17-コードに書けないことのみをコメントにする
「プログラマが知るべき97のこと」の17個目のエピソードは、16-コメントに関するコメントに引き続きコメントに関する話題です。「読む人にとっって価値がある」コメントのみを書くべきだという点は16「コメントに関するコメント」と同様です。こちらのエピソードでは、コメントの重要性には言及しながら、さらに一歩踏み込んで「コード自身に語らせる」ようにすることが語られています。
16のエントリーでも書きましたが、コメントが怪しいコードの消臭剤として利用されるケースがあります。これはリファクタリングにおける「不吉な臭い」の1つとして「リファクタリング」で紹介されているアンチパターンです。リファクタリングは、長すぎるメソッド・深いネスト・解りにくい名前など美しくないコードを、様々な手法を使って改善する為の手法です。リファクタリングを実践する事で、適切な名前を付けたメソッドに分割することで、一見では解らないifの条件式を美しく抽出することができます。この時、コードの構造が変わるわけですが、同時にコメントの持つ意味が変化することに気付きます。
例えば次のようなコードがあったとします。
{ // 商品が欲しいものリストに含まれている場合、 if (user.getWishList().contains(item)) { buy(item); } }
このコード自体は正しく動作すると思いますが、美しくはありません。メソッドの抽出のリファクタリングを適用します。

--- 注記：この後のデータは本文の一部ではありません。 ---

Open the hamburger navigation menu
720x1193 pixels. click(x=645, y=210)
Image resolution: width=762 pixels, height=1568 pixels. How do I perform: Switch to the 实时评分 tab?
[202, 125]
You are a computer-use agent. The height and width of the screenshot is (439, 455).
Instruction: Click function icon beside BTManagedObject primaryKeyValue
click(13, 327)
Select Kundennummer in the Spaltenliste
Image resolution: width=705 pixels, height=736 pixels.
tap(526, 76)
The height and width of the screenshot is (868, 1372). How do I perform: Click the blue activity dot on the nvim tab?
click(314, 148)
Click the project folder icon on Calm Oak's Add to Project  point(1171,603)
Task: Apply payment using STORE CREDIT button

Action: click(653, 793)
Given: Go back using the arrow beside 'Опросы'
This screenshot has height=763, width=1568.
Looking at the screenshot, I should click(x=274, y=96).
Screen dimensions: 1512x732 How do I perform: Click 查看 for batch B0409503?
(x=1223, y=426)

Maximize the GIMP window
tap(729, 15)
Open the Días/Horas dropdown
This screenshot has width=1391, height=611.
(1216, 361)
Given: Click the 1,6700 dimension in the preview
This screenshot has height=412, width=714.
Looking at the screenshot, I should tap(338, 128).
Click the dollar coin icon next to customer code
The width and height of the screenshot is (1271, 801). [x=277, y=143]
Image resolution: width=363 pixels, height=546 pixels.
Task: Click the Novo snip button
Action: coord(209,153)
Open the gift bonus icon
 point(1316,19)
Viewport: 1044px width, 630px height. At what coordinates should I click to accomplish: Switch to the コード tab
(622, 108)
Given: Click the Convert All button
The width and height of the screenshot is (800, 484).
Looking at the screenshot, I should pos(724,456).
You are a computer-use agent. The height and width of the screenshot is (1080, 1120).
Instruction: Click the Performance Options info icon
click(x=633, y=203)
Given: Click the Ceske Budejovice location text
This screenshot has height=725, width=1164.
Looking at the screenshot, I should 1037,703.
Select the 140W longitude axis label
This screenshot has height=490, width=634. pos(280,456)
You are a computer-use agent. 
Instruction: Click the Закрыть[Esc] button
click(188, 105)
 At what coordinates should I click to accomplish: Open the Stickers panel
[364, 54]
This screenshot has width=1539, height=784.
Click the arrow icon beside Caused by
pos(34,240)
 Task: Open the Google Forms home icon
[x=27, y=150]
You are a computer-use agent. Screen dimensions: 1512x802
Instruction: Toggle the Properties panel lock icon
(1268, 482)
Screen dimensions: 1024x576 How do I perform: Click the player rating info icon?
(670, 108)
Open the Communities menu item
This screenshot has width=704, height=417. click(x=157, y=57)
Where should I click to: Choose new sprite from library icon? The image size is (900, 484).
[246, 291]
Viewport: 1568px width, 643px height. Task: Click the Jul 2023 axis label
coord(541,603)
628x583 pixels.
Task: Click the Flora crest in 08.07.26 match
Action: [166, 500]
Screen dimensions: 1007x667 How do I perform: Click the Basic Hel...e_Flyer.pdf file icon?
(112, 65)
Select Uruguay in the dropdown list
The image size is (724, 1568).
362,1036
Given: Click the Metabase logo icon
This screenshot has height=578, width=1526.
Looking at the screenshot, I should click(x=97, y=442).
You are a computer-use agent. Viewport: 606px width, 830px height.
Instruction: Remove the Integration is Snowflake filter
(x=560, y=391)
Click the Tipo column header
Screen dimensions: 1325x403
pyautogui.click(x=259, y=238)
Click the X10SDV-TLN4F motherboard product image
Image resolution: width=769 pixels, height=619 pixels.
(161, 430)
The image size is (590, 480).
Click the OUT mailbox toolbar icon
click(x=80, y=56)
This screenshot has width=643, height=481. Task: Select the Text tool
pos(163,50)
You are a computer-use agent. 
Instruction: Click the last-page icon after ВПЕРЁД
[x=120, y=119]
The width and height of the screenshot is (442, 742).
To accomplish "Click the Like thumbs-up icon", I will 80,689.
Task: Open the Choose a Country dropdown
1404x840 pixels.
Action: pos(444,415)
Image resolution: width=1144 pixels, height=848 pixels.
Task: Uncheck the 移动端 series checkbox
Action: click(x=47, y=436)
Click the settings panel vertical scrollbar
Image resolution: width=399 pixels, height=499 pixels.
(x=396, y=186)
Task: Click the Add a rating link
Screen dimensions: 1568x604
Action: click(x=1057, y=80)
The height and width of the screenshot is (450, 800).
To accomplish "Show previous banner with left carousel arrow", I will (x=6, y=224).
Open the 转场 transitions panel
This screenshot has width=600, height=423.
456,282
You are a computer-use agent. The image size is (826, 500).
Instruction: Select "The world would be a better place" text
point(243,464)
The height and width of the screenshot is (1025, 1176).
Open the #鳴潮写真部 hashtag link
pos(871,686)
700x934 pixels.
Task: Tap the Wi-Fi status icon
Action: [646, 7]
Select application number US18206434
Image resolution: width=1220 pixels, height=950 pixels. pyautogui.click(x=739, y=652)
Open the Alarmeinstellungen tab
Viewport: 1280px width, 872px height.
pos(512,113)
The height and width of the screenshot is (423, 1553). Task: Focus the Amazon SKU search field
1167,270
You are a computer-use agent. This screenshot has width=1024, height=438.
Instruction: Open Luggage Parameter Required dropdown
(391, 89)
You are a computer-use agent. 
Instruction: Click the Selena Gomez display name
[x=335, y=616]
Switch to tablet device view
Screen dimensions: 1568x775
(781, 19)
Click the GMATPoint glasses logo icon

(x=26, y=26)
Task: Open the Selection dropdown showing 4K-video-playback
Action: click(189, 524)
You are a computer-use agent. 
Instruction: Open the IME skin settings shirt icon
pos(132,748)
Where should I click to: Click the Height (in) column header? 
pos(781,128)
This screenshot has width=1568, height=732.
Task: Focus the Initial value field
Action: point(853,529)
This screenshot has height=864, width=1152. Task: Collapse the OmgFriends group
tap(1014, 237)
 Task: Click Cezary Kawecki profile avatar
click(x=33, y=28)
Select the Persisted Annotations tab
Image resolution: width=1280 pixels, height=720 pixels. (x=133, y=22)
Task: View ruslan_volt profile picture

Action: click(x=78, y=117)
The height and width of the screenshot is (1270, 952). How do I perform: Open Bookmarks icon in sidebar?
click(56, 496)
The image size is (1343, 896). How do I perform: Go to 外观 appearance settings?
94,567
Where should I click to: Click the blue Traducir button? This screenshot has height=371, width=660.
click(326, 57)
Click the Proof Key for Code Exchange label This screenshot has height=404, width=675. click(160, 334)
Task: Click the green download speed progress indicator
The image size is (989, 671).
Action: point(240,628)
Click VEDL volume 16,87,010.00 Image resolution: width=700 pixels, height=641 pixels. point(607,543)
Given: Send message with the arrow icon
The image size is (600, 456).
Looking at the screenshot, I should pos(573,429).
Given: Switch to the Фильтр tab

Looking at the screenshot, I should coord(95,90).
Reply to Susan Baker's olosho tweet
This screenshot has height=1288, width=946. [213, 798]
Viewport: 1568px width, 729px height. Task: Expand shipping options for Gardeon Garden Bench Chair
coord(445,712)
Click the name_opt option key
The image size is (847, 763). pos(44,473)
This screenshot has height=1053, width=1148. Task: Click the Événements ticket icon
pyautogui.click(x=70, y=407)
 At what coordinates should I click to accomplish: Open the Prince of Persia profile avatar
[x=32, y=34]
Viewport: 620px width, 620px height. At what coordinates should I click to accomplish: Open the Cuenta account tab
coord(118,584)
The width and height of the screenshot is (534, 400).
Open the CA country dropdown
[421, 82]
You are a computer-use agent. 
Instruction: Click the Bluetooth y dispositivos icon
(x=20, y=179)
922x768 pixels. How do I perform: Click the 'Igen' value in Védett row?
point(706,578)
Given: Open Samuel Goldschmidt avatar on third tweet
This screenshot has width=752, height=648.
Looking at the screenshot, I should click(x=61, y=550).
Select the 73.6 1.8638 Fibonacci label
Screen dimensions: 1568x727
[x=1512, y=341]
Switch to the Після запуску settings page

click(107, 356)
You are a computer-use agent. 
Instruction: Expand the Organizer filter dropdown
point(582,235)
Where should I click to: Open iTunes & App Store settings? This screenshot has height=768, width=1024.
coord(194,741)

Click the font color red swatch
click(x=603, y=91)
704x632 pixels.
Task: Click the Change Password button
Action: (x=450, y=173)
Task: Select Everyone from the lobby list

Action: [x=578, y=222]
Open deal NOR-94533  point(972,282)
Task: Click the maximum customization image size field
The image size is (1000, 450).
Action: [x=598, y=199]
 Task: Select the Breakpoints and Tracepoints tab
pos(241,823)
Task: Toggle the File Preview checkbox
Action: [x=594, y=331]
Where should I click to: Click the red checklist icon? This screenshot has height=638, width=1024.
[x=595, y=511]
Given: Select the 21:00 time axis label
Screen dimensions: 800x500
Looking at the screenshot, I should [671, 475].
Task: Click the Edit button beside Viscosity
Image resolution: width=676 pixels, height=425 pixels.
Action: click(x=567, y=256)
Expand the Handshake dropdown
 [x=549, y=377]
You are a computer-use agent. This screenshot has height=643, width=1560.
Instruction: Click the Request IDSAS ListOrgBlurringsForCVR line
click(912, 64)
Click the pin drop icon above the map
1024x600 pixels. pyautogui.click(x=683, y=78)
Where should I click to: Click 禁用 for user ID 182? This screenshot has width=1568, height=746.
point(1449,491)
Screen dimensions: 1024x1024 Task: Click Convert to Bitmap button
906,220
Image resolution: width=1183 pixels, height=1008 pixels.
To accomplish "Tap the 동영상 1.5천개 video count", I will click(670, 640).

{ // 商品が欲しいものリストに含まれている場合、 if (containsWishList(user, item)) { buy(item); } } private boolean containsWishList(User user, Item item) { return user.getWishList().contains(item)); }
メソッドの抽出により、コメントはメソッド名「containsWishList」と同じ意味になります。つまり、次のような「ノイズ」コメントと変わりました。
// x に10を代入する int x = 10;
このコメントはメソッドのAPIコメントとして残しても良いかもしれませんが、重複して同じ事を何度も言う必要もないでしょう*1。思い切って消すとこうなります。
{ if (containsWishList(user, item)) { buy(item); } } private boolean containsWishList(User user, Item item) { return user.getWishList().contains(item)); }
コメントがなくなり随分とスッキリしました。このように美しいコードを書くためにはリファクタリングが必要不可欠なスキルです。リファクタリングは少しづつ簡単に学べるスキルです。
通常、コメントは複雑な部分や解りにくい部分に記述されます。つまり、リファクタリングできる箇所であるという事です。リファクタリングをして適切な責務のクラスやメソッドに分割していくことでコメントの量は自然に減ってきます。すると、コメントが少なくても読みやすいコードになっていくのです。コードは自然に語り出すことはありません。プログラマが愛情をこめて育てることで語り出すのです。